▸ **Teks Sumber**:
Folklor dan pengalaman-pengalaman warga bagi sebagian orang mungkin dinilai sebagai hal yang metafisik dan jauh dari kajian ilmiah—yang rasional. Hal ini yang jarang sekali dilihat bahwa, nilai-nilai budaya yang melekat dalam ingatan dan sanubari setiap oranglah yang mampu menggerakkan orang untuk terus berjuang. Dilirik dari kaca mata culture studies dan membaca cerita serta pengalaman warga secara rasional, apa yang disampaikan juga bagian dari kewajiban untuk menjaga lingkungan dan alam. Termasuk menjaganya dari penambangan. Apabila alam penawangan yang kaya dengan sumber mata air sekaligus sebagai lahan produktif pertanian digusur dengan pertambangan tentu, kerusakan dan kelaparan akan terjadi.

Bencana yang Diundang : Sesat Pikir Transisi Energi dan Maruknya Industri Ekstraktif

            Pembangunan Bendungan Jragung yang mengambil tanah urug dengan menambang lahan pertanian di Penawangan tidak hanya menimbulkan kerusakan lingkungan di Desa Penawangan. Di tapak, untuk membangun bendungan paling tidak terdapat satu dusun yang ditenggelamkan yaitu, Dusun Kedung Glatik, Desa Candisari. Dalam RKL-RPL yang dimiliki, salah satu tujuan pembangunan bendungan Jragung adalah untuk memfasilitasi proyek PLTMH Jragung dengan kapasitas 1.400 KW sebagai bagian dari mekanisme transisi energi Jawa Tengah.

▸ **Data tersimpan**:
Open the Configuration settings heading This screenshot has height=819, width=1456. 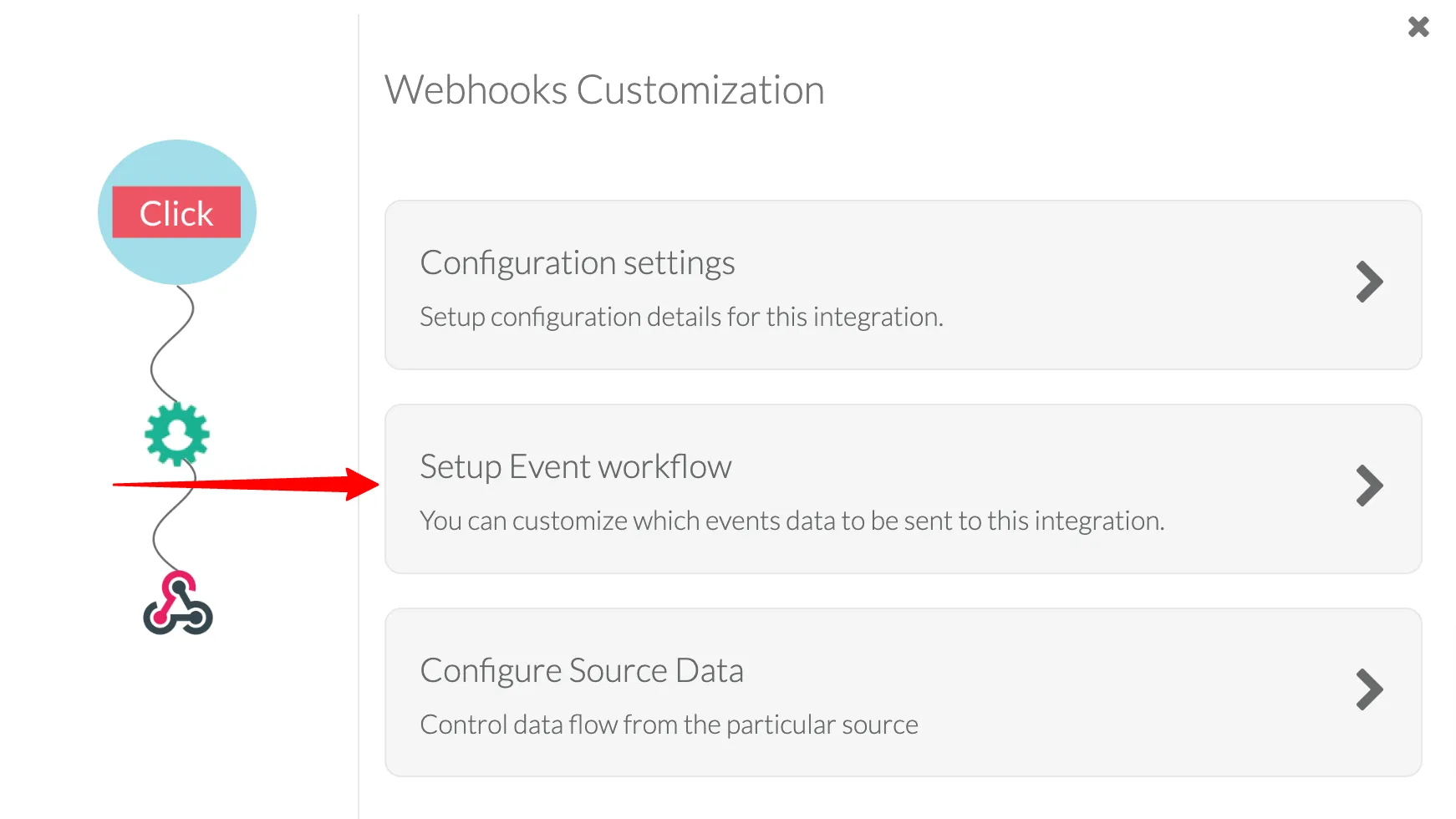coord(578,263)
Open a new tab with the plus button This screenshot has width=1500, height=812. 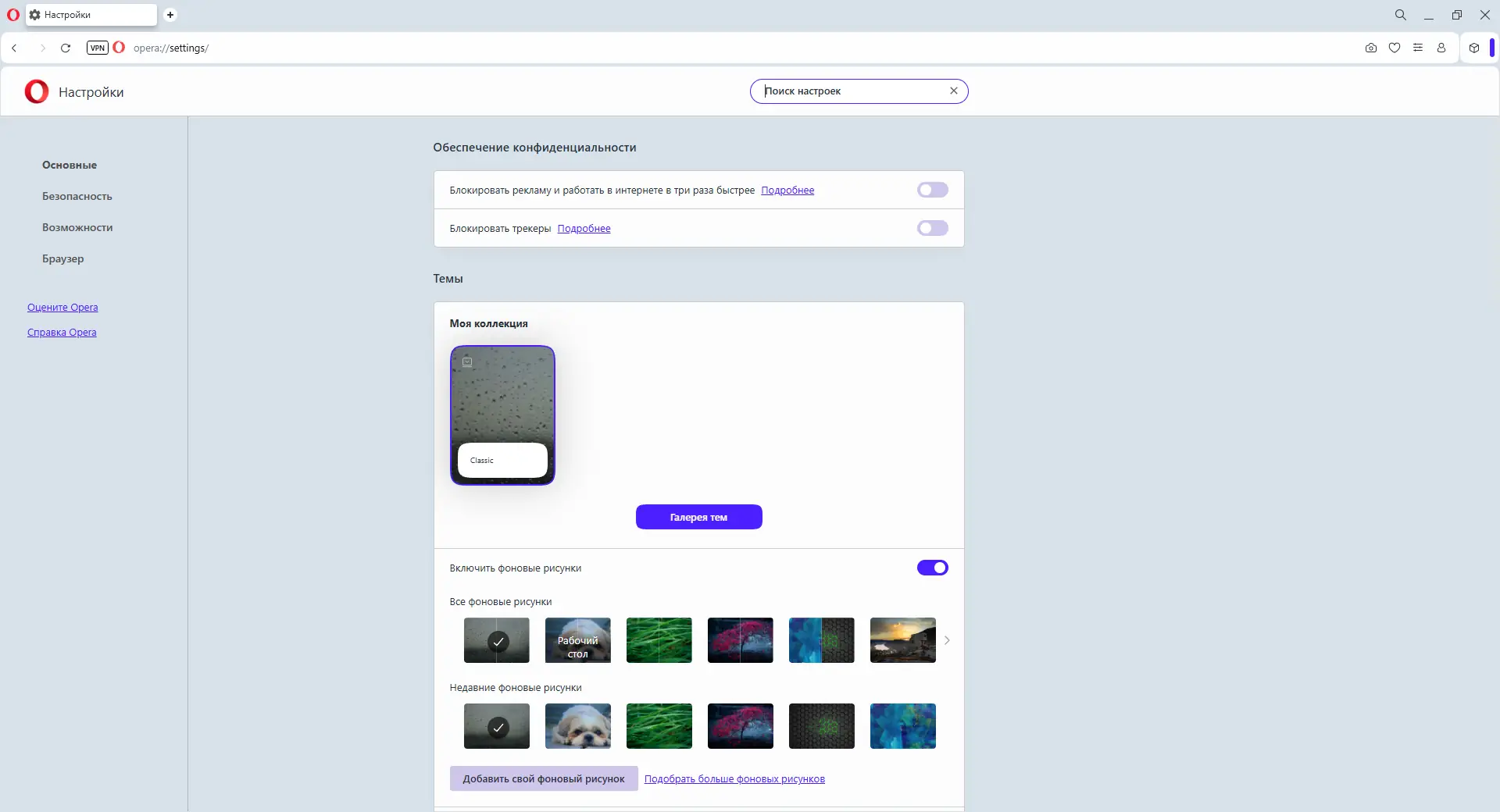pyautogui.click(x=170, y=15)
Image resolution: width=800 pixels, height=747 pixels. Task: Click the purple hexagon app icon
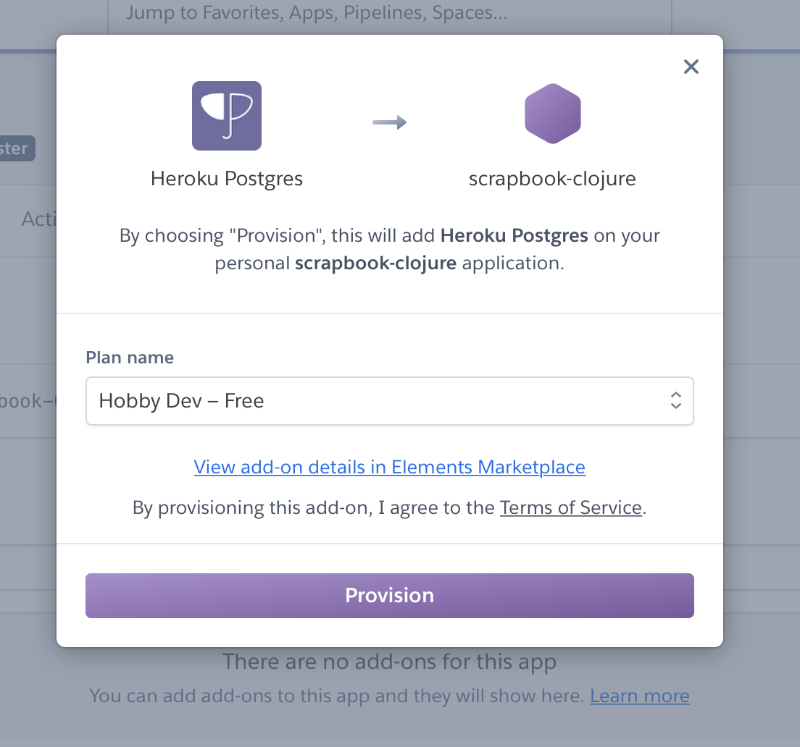click(553, 114)
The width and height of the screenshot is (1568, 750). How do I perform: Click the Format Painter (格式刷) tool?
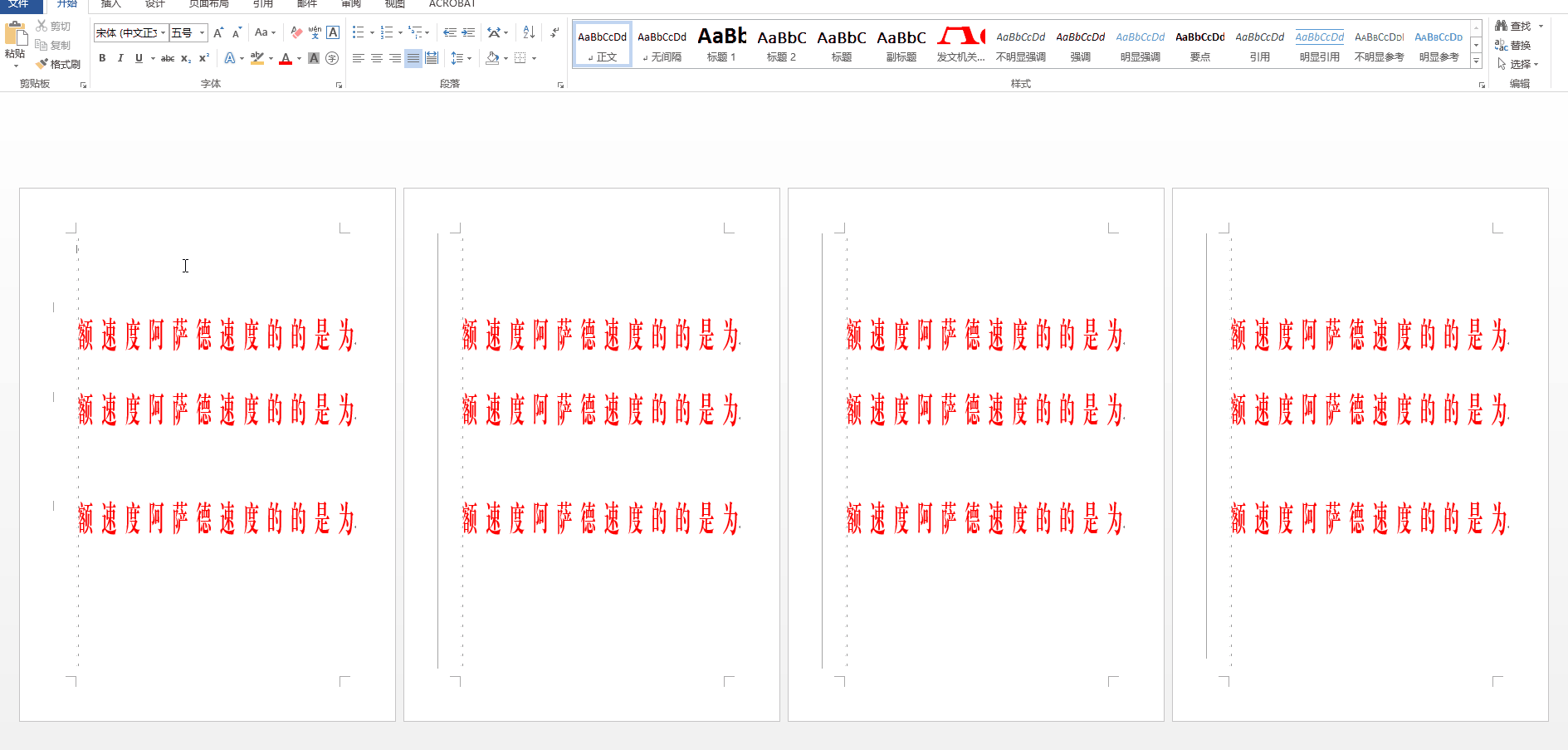(58, 64)
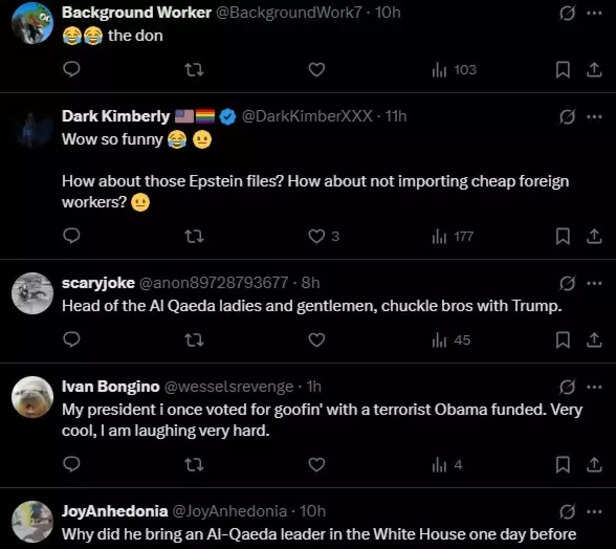Image resolution: width=616 pixels, height=549 pixels.
Task: Bookmark Ivan Bongino's tweet
Action: pos(563,464)
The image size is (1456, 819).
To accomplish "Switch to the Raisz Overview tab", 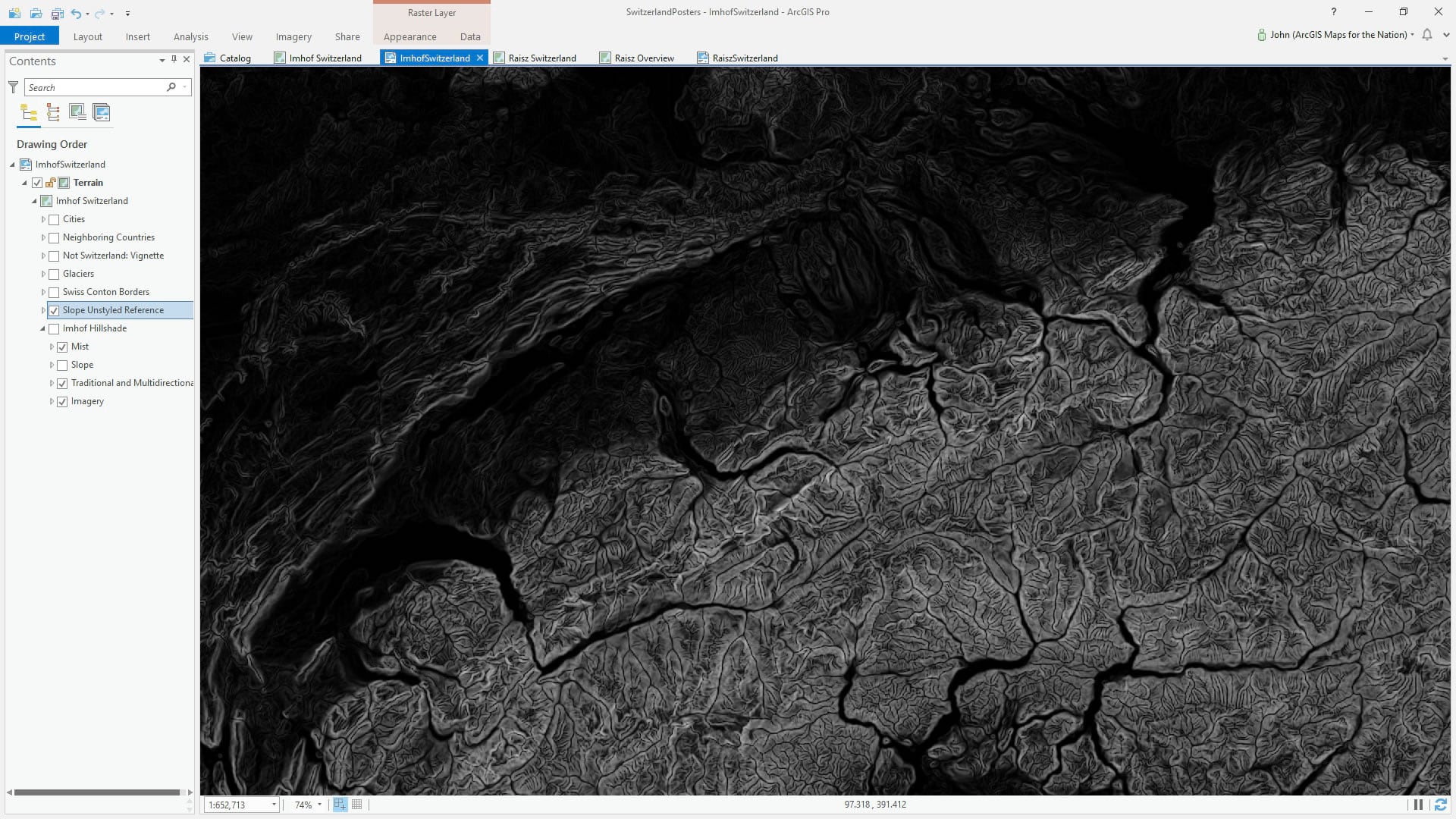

▸ **Tugas**:
Ambil dari teks sumber, tanpa mengubah satu kata pun, seluruh bagian mulai "Folklor dan pengalaman-pengalaman" terus ke bawah sampai "kelaparan akan terjadi.". Data tersebut sama sekali tidak digunakan di sini.

▸ **Jawaban**:
Folklor dan pengalaman-pengalaman warga bagi sebagian orang mungkin dinilai sebagai hal yang metafisik dan jauh dari kajian ilmiah—yang rasional. Hal ini yang jarang sekali dilihat bahwa, nilai-nilai budaya yang melekat dalam ingatan dan sanubari setiap oranglah yang mampu menggerakkan orang untuk terus berjuang. Dilirik dari kaca mata culture studies dan membaca cerita serta pengalaman warga secara rasional, apa yang disampaikan juga bagian dari kewajiban untuk menjaga lingkungan dan alam. Termasuk menjaganya dari penambangan. Apabila alam penawangan yang kaya dengan sumber mata air sekaligus sebagai lahan produktif pertanian digusur dengan pertambangan tentu, kerusakan dan kelaparan akan terjadi.